Chris Danforth wins $25,000 McKnight Composer Fellowship (INTERVIEW)

Will the Real Chris Danforth Please Stand Up?

Last time Chris Danforth spoke to City Pages, he hid behind his antics, initiating a game of hide-and-seek with Steve Marsh. This time he makes the adult choice. "I was thinking about doing something like that for you but thought maybe I shouldn't."

Back then he was working days at a boutique amp shop and playing nights at bars, promoting his first label-released indie-pop album. Nine years later, Danforth produces a classical music show for MPR and was recently honored with one of the four 2012 McKnight Composer Fellowships. With the title and $25,000 as his bolster, Danforth drops the boyish shennanigans and sits down to talk.

After graduating from MSU Moorhead with a Bachelor's in music, Danforth moved back to Minneapolis and spent a few years in a band. Danforth did not consider himself a composer in those days. "It was actually something my composition composer in college would say to me "'When are you gonna call yourself a composer?' I was always like, 'What are you talking about? Dude, I'm in a punk rock band.'"

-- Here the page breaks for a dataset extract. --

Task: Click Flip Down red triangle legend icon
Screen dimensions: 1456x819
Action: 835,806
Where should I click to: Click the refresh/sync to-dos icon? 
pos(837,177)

During his first big radio stint, his brother Mike invited Chris on tour with Prairie Home Companion. Inspired, and a fan of classical music, Chris decided to make a career with MPR too. After he landed a job, it took a humble moment of recognition to realize the weight of his credentials. "I was at a party about five and a half years ago and my friend Preston introduced me to someone as, 'This is Chris Danforth, he's a radio producer and a composer,' and I was like. 'Oh wow, I am those things.'"

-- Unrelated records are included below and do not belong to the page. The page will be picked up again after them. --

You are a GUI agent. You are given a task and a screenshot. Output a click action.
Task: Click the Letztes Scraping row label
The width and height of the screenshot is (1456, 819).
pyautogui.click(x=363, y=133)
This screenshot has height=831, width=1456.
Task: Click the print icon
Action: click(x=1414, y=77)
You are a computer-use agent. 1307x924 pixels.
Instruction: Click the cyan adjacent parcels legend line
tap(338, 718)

Preston encouraged Danforth to seek commissions by becoming a member of the American Composer's Forum in St. Paul. "That became kind of my new band practice. Instead of practicing a couple times a week and playing a show, I just would devote my time to writing music and looking into these opportunities." He landed a Jerome Foundation grant in 2009 which led to another grant, collaborations and commissions, and, this spring, the $25,000 McKnight award.

In his winning proposal, Danforth described a collaboration in the works with a choreographer, his first score for live dance. He also has begun notating a wind quartet performance dedicated to his grandfather, in honor of the land preservation he secured. As he started writing, he thought of his grandfather, who had been ill and, strangely, died that day. "When I realized that I was like what the hell? This is so weird. And I feel like I'm obligated to write that piece, have it performed in that space, in the woods that he set up. I actually have a tape of him describing what the process was to preserve this land. It's kind of really interesting for me and I'd like to somehow incorporate him talking into the piece."

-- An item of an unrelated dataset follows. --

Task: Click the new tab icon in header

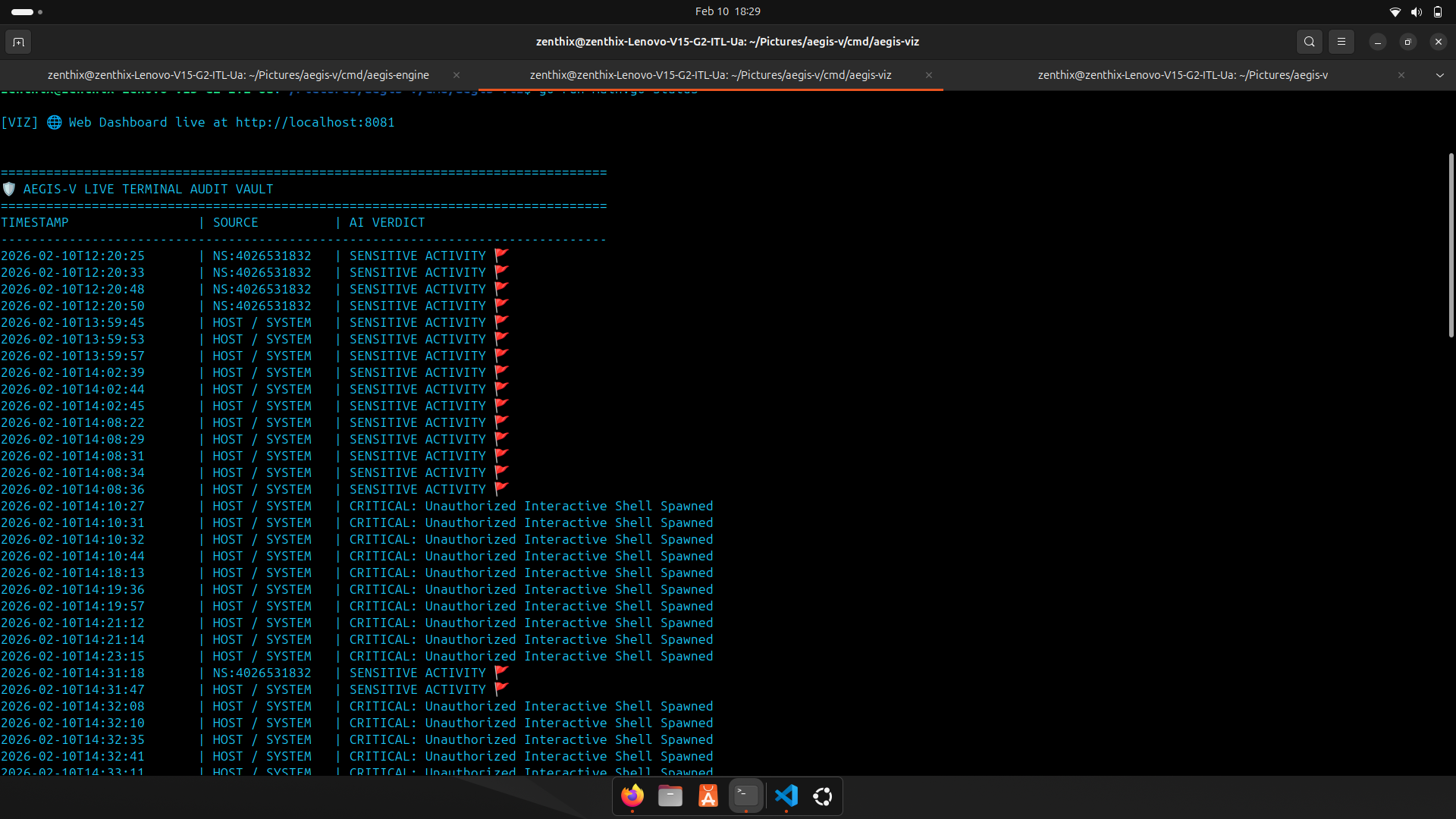Action: pos(18,42)
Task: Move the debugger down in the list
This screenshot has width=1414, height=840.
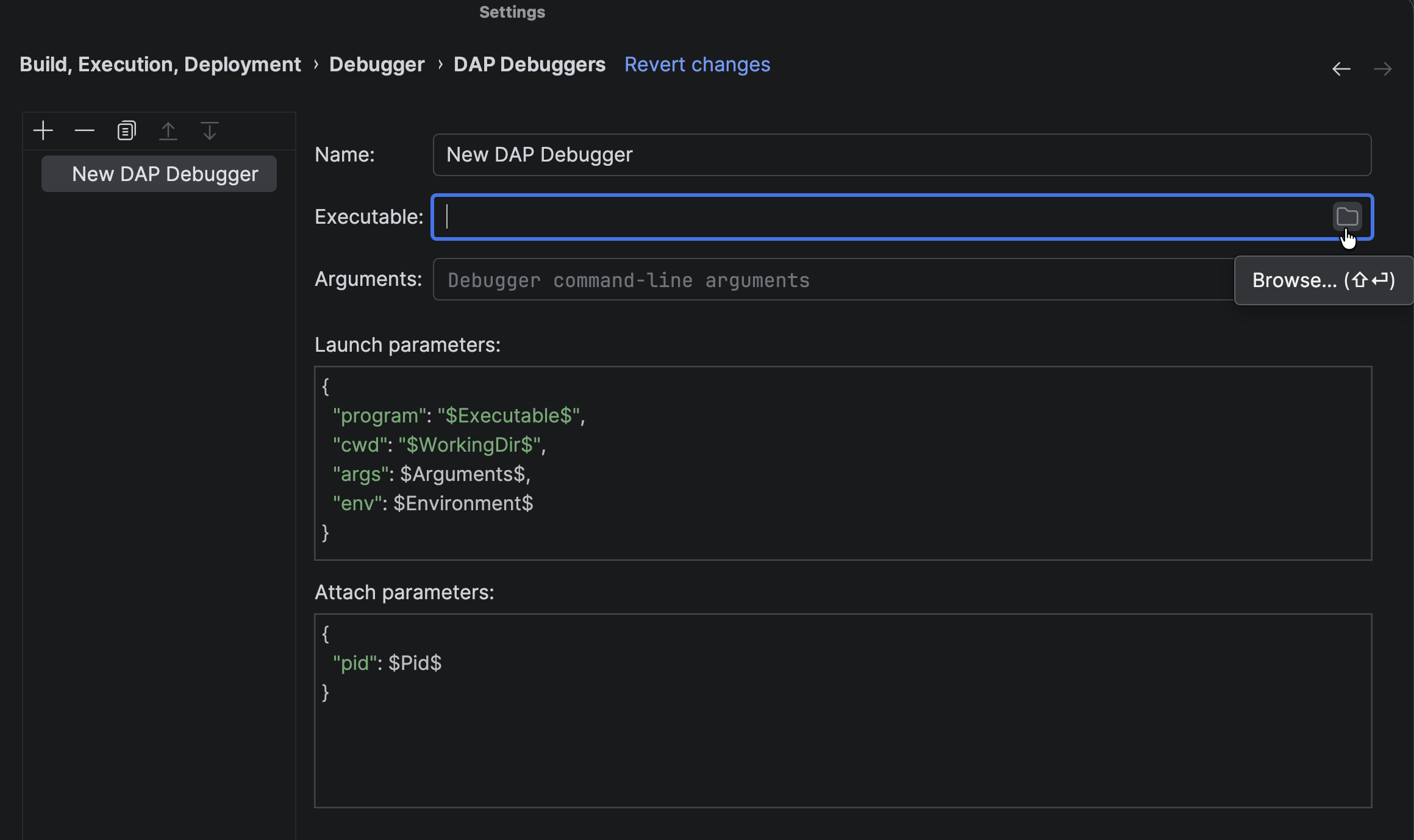Action: pos(209,130)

Danforth has a big archive of voice recordings he uses along with other found instruments. In his studio, he points out found guitar bodies he used in a percussive piece, then strums a homemade sitar. It is pieced together with a found acoustic twelve string body and neck and roughly scalloped frets, and it sounds beautiful.

But his real treasures are the found voices, answering machine tapes he has collected, digitized, and sampled for eight or nine years. He presses play on the "Mary" tape and there's an eerily musical feedback, an emotional tone that echoes the strangeness of the tape's content. "This one with Mary on it, I pressed play and sat down and started just kind of blew my mind." There are more like Mary, he says. "Those to me are very powerful. Some of those stand alone as works of art, untouched because there's this narrative that will evolve over messages coming in and out. Some of them, I see them as a good source for a musical project, but others are ready made for radio."

It seems his mind is always moving between inspirations and ideas. "I have a journal where I keep ideas...pie in the sky projects. Before it was like...this would cost so much money to build, like, a huge public sound structure or whatever it is. Now it's like, yeah I can do that. And no one can stop me," he laughs, "So it's kind of fun."